Enunciado proposto
Dê continuidade ao texto de leitura abaixo, sobre a Câmara dos Deputados, a partir da última frase apresentada.

Texto de leitura
────────
Contos, crônicas e crítica literária de Alder Teixeira

quinta-feira, 11 de dezembro de 2025

Podridão em Brasília

Como asseverou o escritor Oscar Wilde (1854-1900), invertendo pelos olhos de sua genialidade uma máxima do mundo artístico, "a vida imita a arte", pelo menos no Brasil, ou mais particularmente na Câmara dos Deputados, em Brasília. É o que me ocorre pensar se tomo como referência o que vem ocorrendo naquele plenário, em especial nas últimas semanas.
────────
Registros para localizar os itens descritos:
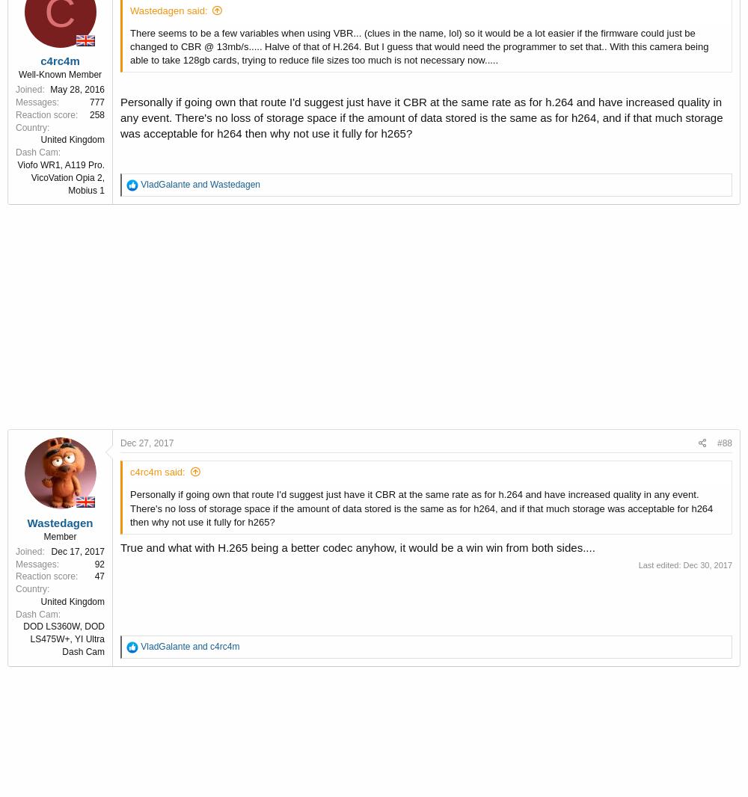 This screenshot has height=797, width=748. I want to click on 'Dec 17, 2017', so click(77, 551). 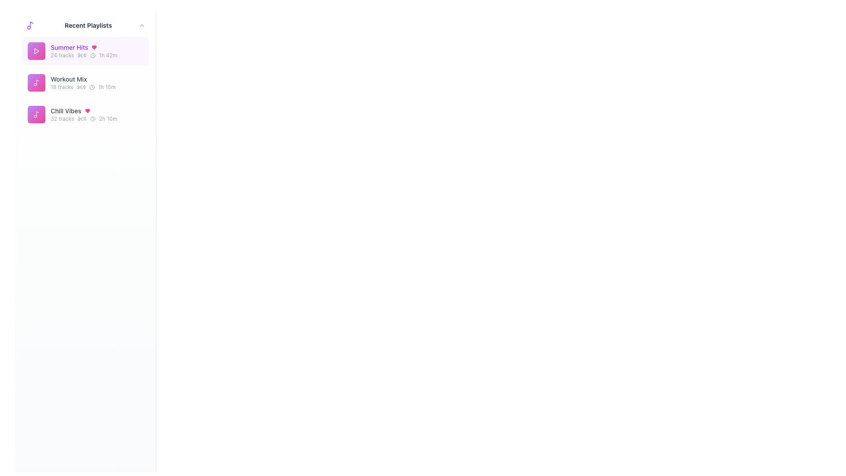 What do you see at coordinates (85, 83) in the screenshot?
I see `the second playlist entry in the 'Recent Playlists' section` at bounding box center [85, 83].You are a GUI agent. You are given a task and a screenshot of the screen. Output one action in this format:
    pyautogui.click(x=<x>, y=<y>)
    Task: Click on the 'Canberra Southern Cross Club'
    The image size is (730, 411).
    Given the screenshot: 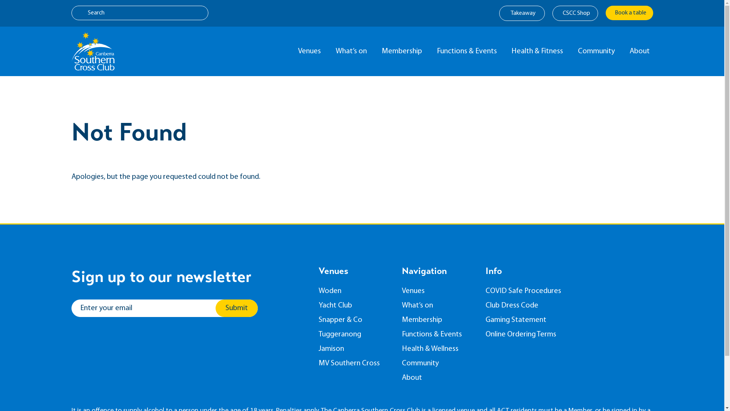 What is the action you would take?
    pyautogui.click(x=92, y=51)
    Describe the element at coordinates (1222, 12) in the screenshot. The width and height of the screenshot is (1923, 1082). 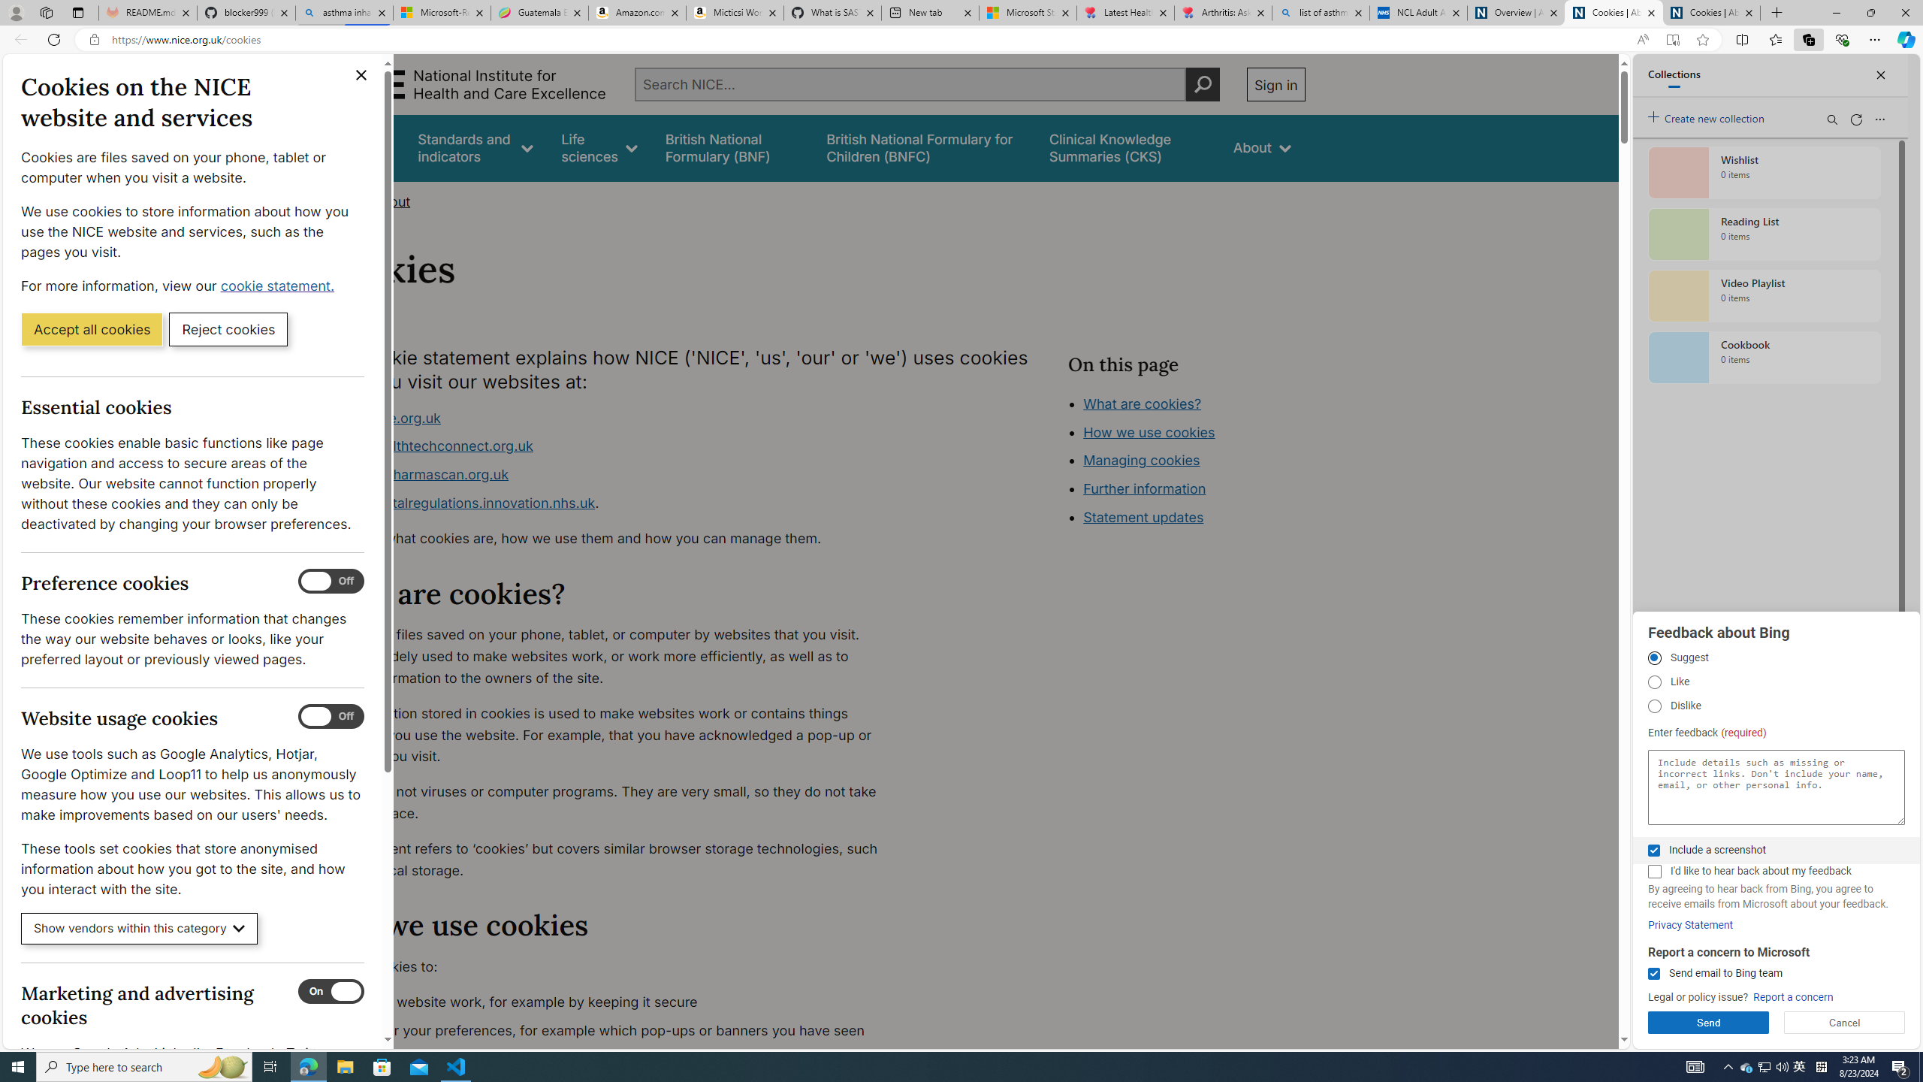
I see `'Arthritis: Ask Health Professionals'` at that location.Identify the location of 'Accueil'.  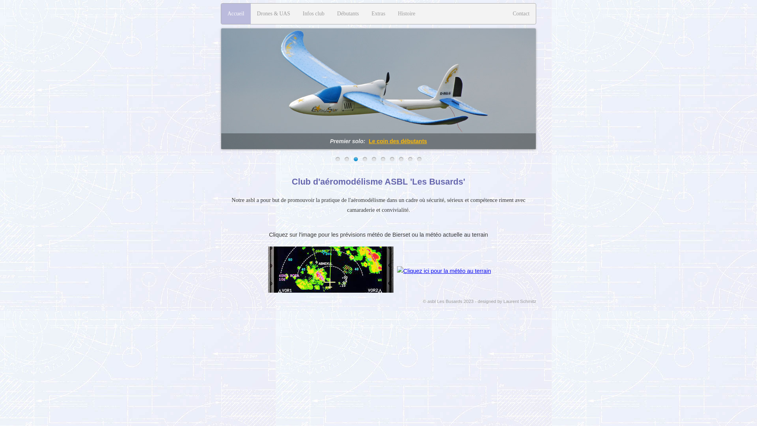
(235, 13).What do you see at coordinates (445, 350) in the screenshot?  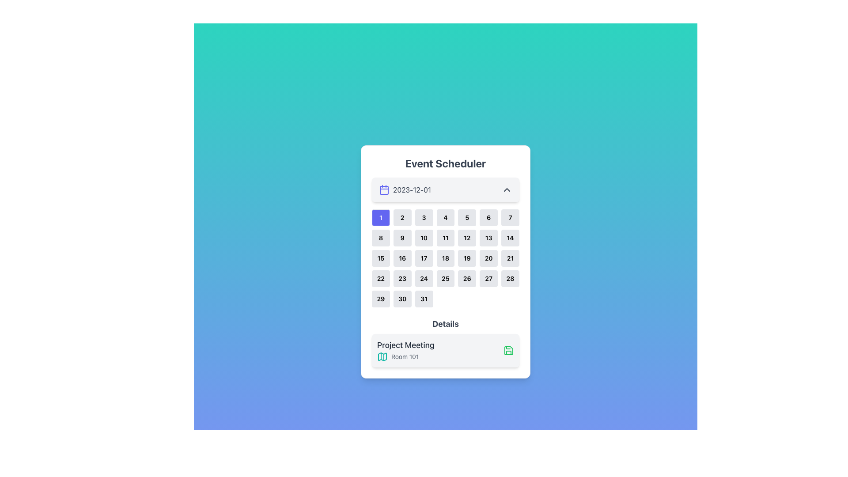 I see `the icons within the Information Card titled 'Project Meeting' located at the bottom of the calendar interface` at bounding box center [445, 350].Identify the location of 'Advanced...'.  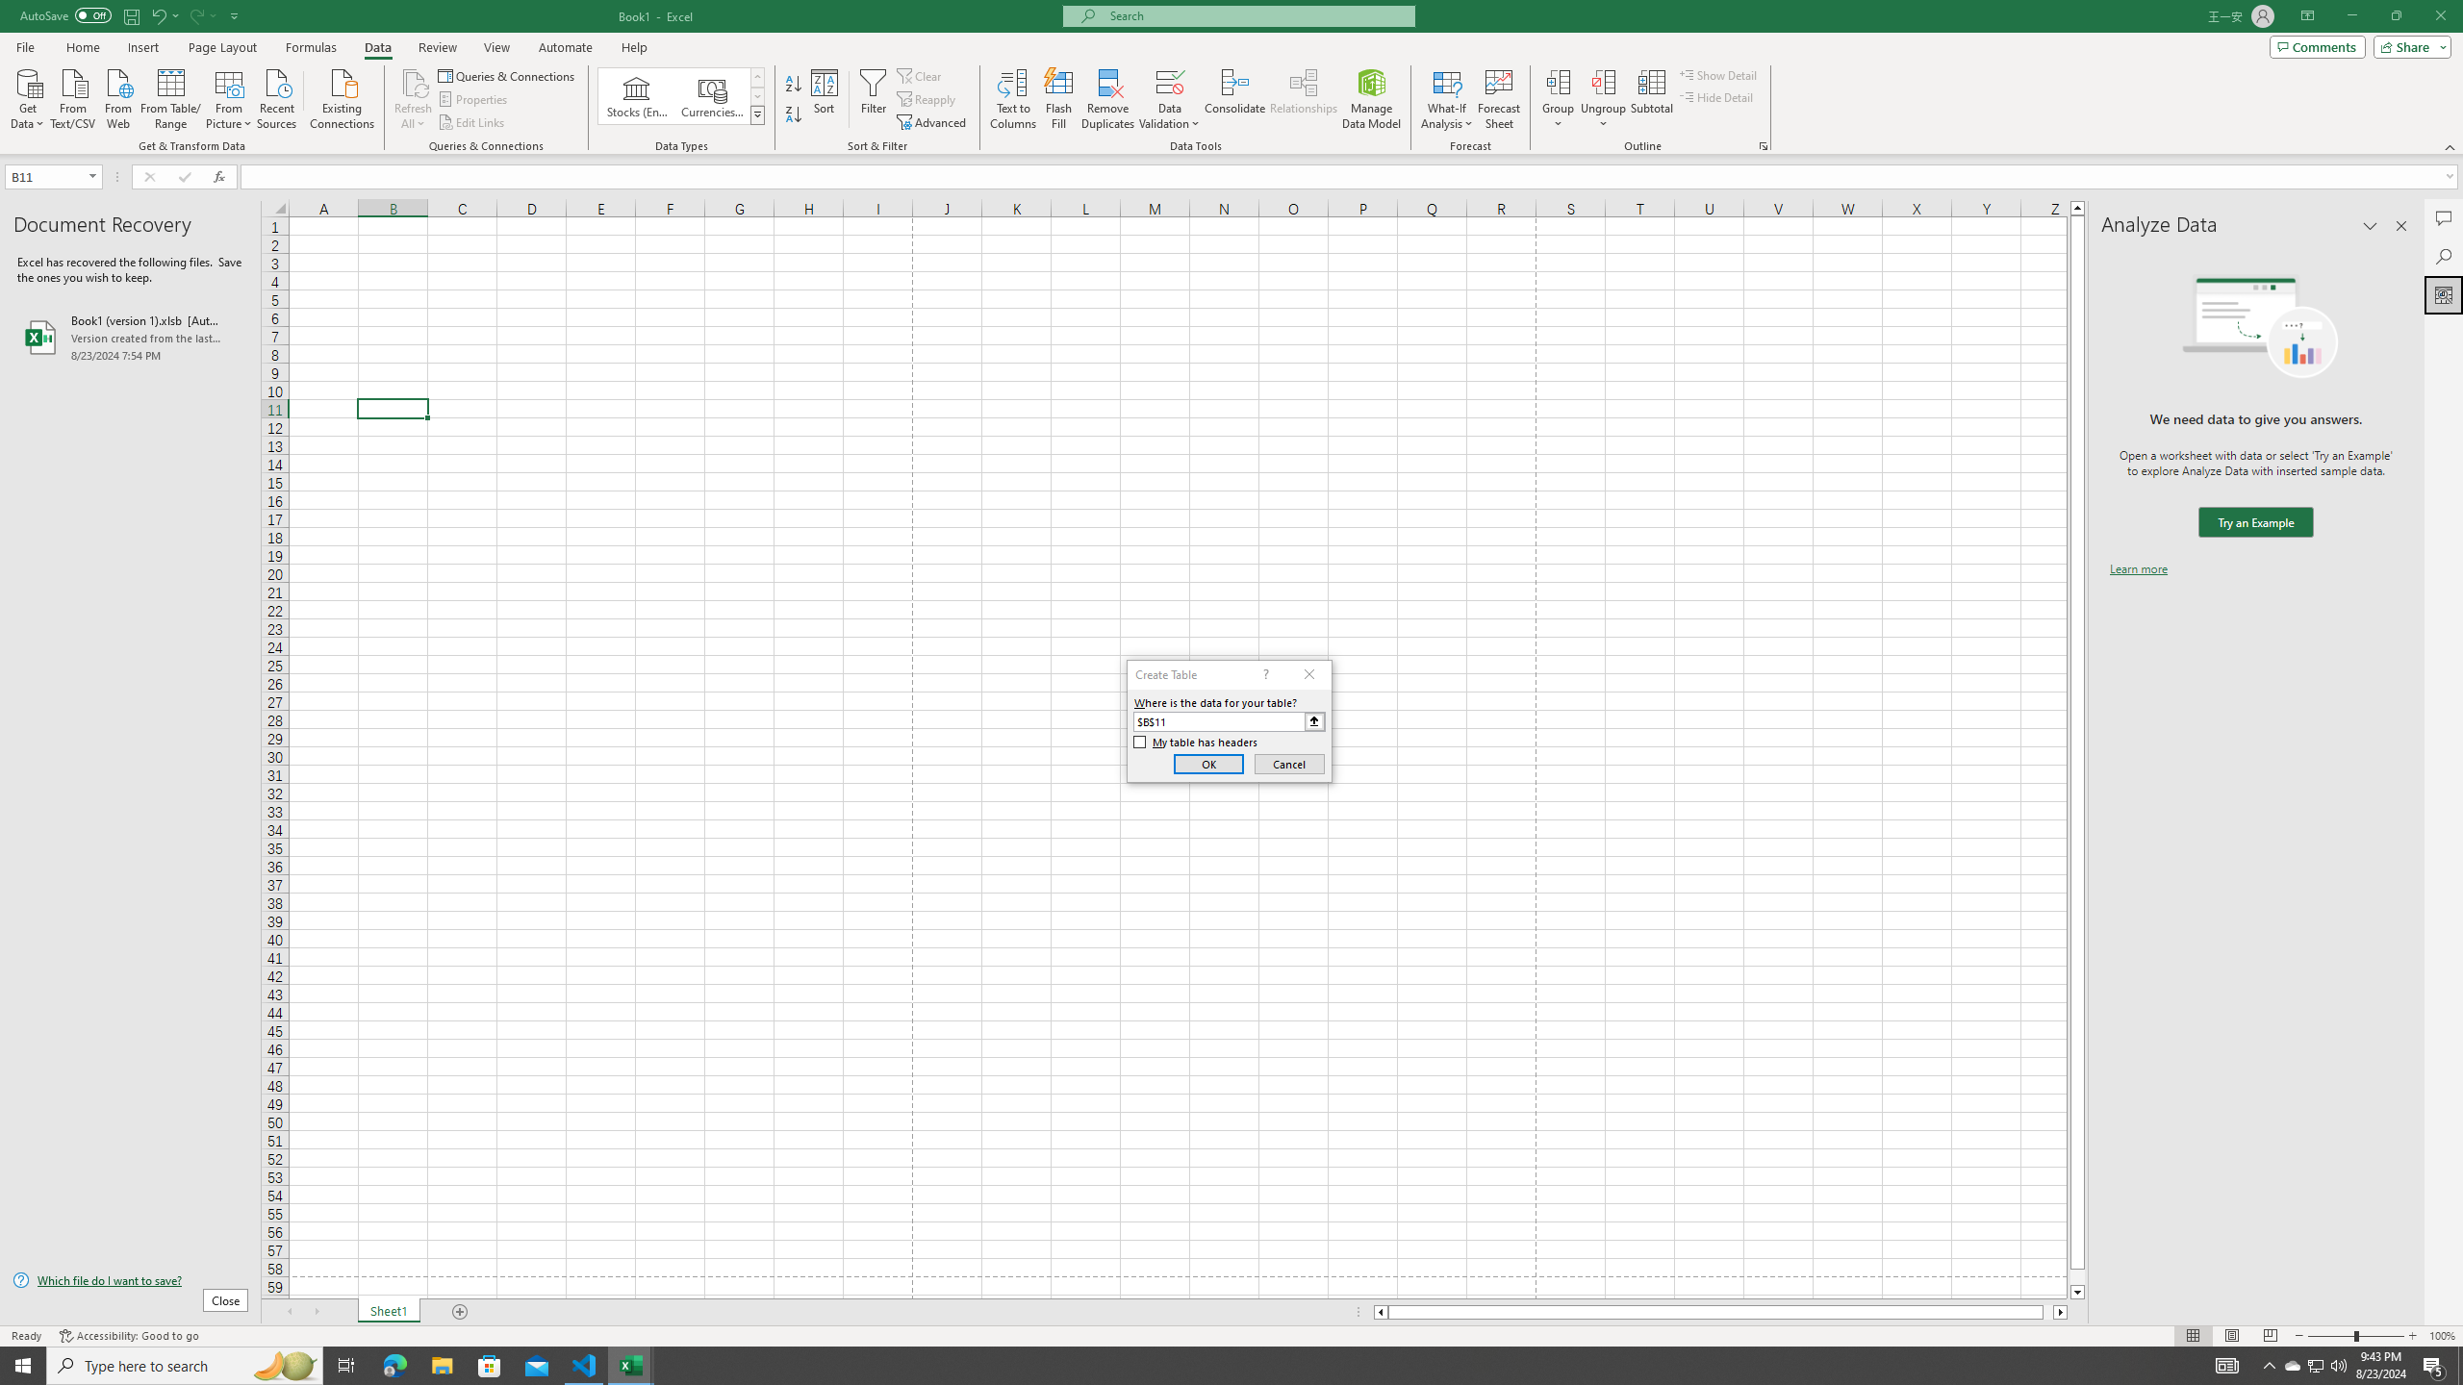
(933, 122).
────────
Resposta do exercício
Em meio a articulações e negociações inconfessáveis, e na falta da mínima autoridade da parte do presidente Hugo Motta (o mais despreparado e fraco de caráter de que se tem notícia em muitos anos), como nas comédias de Molière (1622-1673)*, aquilo lá virou palco dos mais impensáveis espetáculos de cinismo, desfaçatez e absoluta ausência de escrúpulos. Sem falar, por óbvio, de ignorância dos fundamentos constitucionais, ou, o que é mais grave, de sistemático descumprimento do que estabelece a Carta Magna de 1988.
Depois de aprovar, ia alta a madrugada, o que mal define como PL da Dosimetria, a fim de tentar livrar da cadeia o ex-presidente Jair Bolsonaro, e, por extensão, seus comparsas golpistas e os desordeiros fanáticos do 8/1 de 2023, altas horas, outra vez, bem na linha do que fazem os bandidos, a Câmara dos Deputados livrou da cassação a deputada Carla Zambelli, uma foragida da justiça, condenada em processo transitado em julgado e presa na Itália, até que se conclua o pedido de extradição, em andamento, feito pela STF.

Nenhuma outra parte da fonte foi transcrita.